La presenza del nucleo esoterico in una religione di carattere specificamente
semitico le garantisce uno sbocco normale e un massimo di stabilità; tale nucleo
non è del resto affatto una parte, nemmeno interna, dell’exoterismo, ma
rappresenta invece una dimensione quasi indipendente rispetto a questo [2]. Non
appena quella dimensione o quel nucleo viene meno, cosa che può accadere
soltanto in circostanze completamente anormali, sebbene cosmologicamente
necessarie, l’edificio tradizionale è scosso, crolla perfino in parte, e finisce
col trovarsi ridotto a ciò che esso comporta di più esteriore, ossia il
letteralismo e la sentimentalità [3]; pertanto i criteri più evidenti d’una
decadenza simile sono, da un canto l’ignoranza e anche la negazione dell’esegesi
metafisica e iniziatica, cioè del significato “mistico” delle Scritture –
esegesi che è nondimeno in connessione intima con l’intera intellettualità della
forma tradizionale contemplata – e dall’altro il rigetto dell’arte sacra, vale a
dire delle forme ispirate e simboliche attraverso le quali s’irradia questa
intellettualità per comunicarsi così, con un linguaggio immediato e illimitato,
a tute le intelligenze. Ma tutto questo non basta forse per far comprendere
perché l’exoterismo necessiti indirettamente dell’esoterismo, non diciamo per
poter sussistere, giacché il semplice fatto della sua sussistenza è fuori
discussione, come pure l’incorruttibilità dei suoi mezzi di grazia, ma solamente
per poter sussistere in condizioni normali; ora la presenza della “dimensione
trascendente” al centro della forma tradizionale fornisce all’aspetto exoterico
di questa una forza vivificante d’essenza universale, “paracletica”, senza la
quale non potrà che ripiegarsi interamente su sé stessa per divenire,
abbandonato unicamente alle proprie risorse che sono limitate per definizione,
un corpo greve e opaco la cui densità stessa provocherà fatalmente delle
fenditure, come dimostra la storia moderna della Cristianità; in altre parole,
allorché l’exoterismo si priva delle interferenze complesse e sottili della
dimensione trascendente, si vede alla fine annientato dalle conseguenze
esteriorizzate delle proprie limitazioni, queste essendo diventate per così dire
totali.
Ora, quando si muove dall’idea che gli exoterici non capiscono l’esoterismo e
che hanno anche il diritto di non capirlo, addirittura di considerarlo
inesistente, si deve pure riconoscere loro il diritto di condannare alcune
manifestazioni dell’esoterismo che paiono usurpare il loro territorio e farvi
“scandalo”, secondo il detto evangelico; ma come spiegarsi che nella maggior
parte di tali casi, se non in tutti, gli accusatori privano sé stessi di questo
diritto agendo con iniquità? Non certo la loro incomprensione più o meno
naturale, né la difesa del loro diritto reale, ma unicamente la perfidia dei
loro mezzi costituisce in essi un vero “peccato contro lo Spirito” [4]; questa
perfidia prova del resto come le accuse che credono di dover formulare servano
in genere soltanto di pretesto per appagare un odio istintivo contro tutto ciò
che sembra minacciare il loro equilibrio superficiale, il quale, in conclusione,
non è che una forma d’individualismo, dunque d’ignoranza.

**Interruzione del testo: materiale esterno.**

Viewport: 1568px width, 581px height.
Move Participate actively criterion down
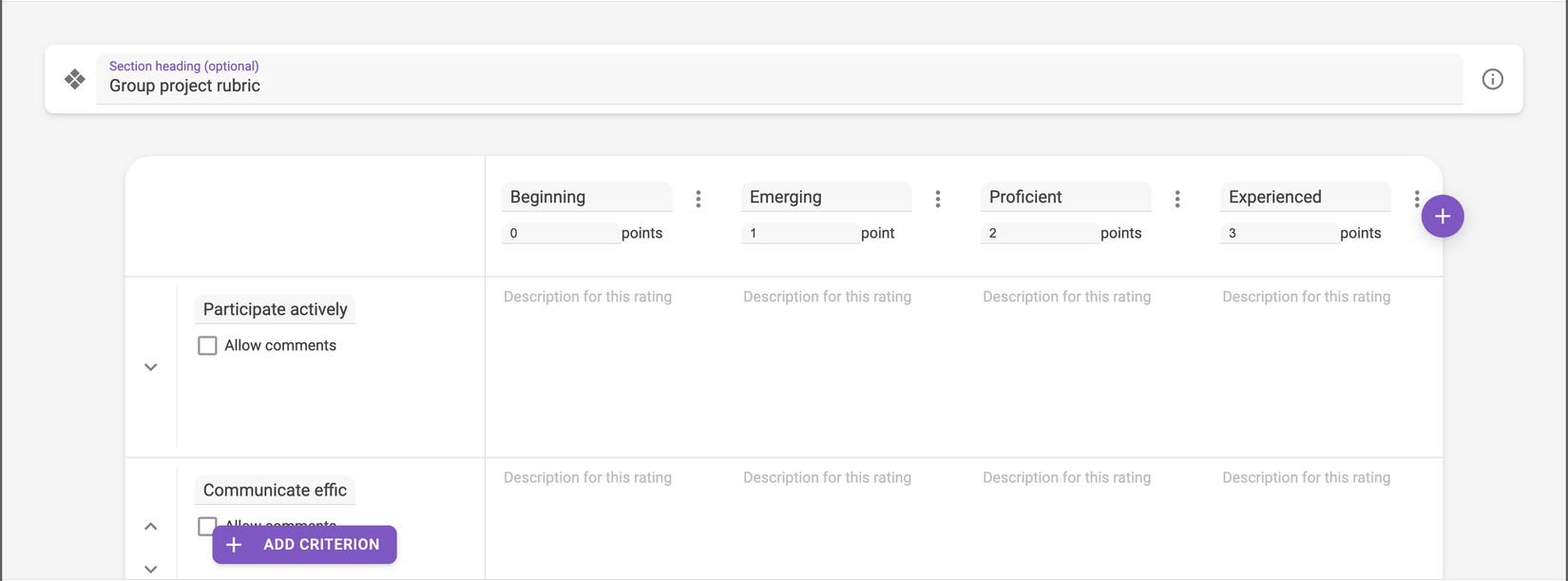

Rammentiamo d’aver inteso dire una volta che “la metafisica non è necessaria per
la salvezza”; ora questo è radicalmente falso quando viene utilizzato in un
senso del tutto generico; difatti l’uomo che è metafisico per natura e che ne è
consapevole non può trovare la sua salvezza nella negazione di quello che
l’attrae verso Dio; d’altronde ogni via spirituale deve poggiare su una
predisposizione naturale che ne determina il modo, ed è ciò che si chiama la
vocazione; nessuna autorità spirituale consiglierebbe di seguire una via per la
quale non si è fatti. Questo insegna tra l’altro la parabola dei talenti; lo
stesso significato si ritrova ancora nelle parole di San Giacomo: “Chiunque
osserverà tutta la Legge, ma mancherà in un solo punto, diventerà reo di tutti i
precetti”, e “Chi sapendo fare il bene, non lo fa, commette un peccato”; ora
l’essenza della Legge, secondo le stesse parole di Cristo, è l’amore di Dio per
mezzo di tutto il nostro essere, compresa l’intelligenza che ne è la parte
centrale; in altri termini, poiché dobbiamo amare Dio con tutto ciò che siamo,
Lo dobbiamo pure amare con l’intelligenza, che è la parte migliore di noi.

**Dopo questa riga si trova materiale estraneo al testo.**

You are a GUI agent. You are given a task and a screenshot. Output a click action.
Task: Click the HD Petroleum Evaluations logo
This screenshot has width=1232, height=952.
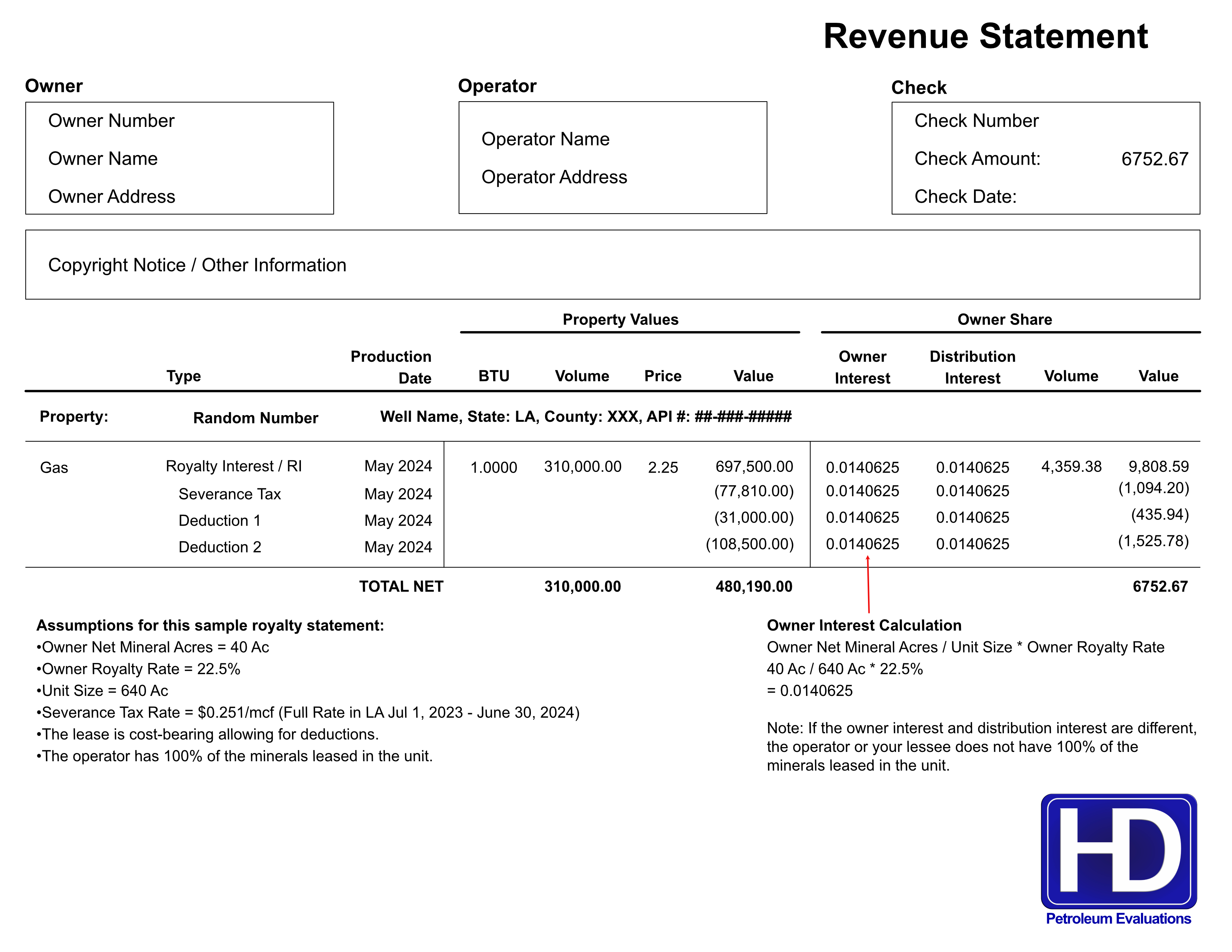pyautogui.click(x=1118, y=859)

Nessuno contesterà che l’intelligenza non sia affatto un sentimento, ma
infinitamente di più; è dunque ovvio che la parola “amore” utilizzata dalle
Scritture per designare i rapporti tra l’uomo e Dio, e prima di tutto tra Dio e
l’uomo, non può avere soltanto un senso meramente sentimentale, e significare
unicamente un desiderio d’attrazione. D’altra parte, se l’amore è la tendenza
d’un essere verso un altro in vista della loro unione, proprio la Conoscenza,
per definizione, attuerà l’unione più perfetta tra l’uomo e Dio, giacché solo
essa si rivolge a ciò che, nell’uomo, è già divino, ossia all’Intelletto; questo
modo supremo dell’ “amore di Dio” è quindi la possibilità umana di gran lunga
più elevata, a cui nessuno può sottrarsi volontariamente senza “peccare contro
lo Spirito”. Pretendere che la metafisica sia, di per sé e per ogni uomo,
qualcosa di superfluo, che non sia in nessun caso necessaria alla salvezza,
equivale non solo a disconoscere la sua natura, ma anche a negare semplicemente
il diritto all’esistenza agli uomini che sono stati dotati da Dio – a un grado
trascendente naturalmente – della qualità d’intelligenza.
Si potrebbe fare ancora questa osservazione: si merita la salvezza con l’azione,
nell’accezione più ampia del termine, e ciò spiega come taluni possano giungere
a svilire l’intelligenza che, da parte sua, può appunto rendere l’azione
inutile, e le cui possibilità sottolineano la relatività del merito e della
prospettiva che vi si riferisce; pertanto la visuale specificamente religiosa
tende a considerare la pura intellettualità, che non distingue per altro quasi
mai dalla semplice razionalità, come più o meno opposta all’atto meritorio, e di
conseguenza come pericolosa per la salvezza; per questo s’attribuisce facilmente
all’intelligenza un aspetto luciferino e si parla abitualmente d’ “orgoglio
intellettuale”, quasi che non vi fosse in ciò una contraddizione in termini; da
qui anche quell’esaltazione della “fede del fanciullo” o della “fede del
semplice” che d’altronde siamo i primi a rispettare quando è spontanea e
naturale, ma non quando è teorica e ostentata.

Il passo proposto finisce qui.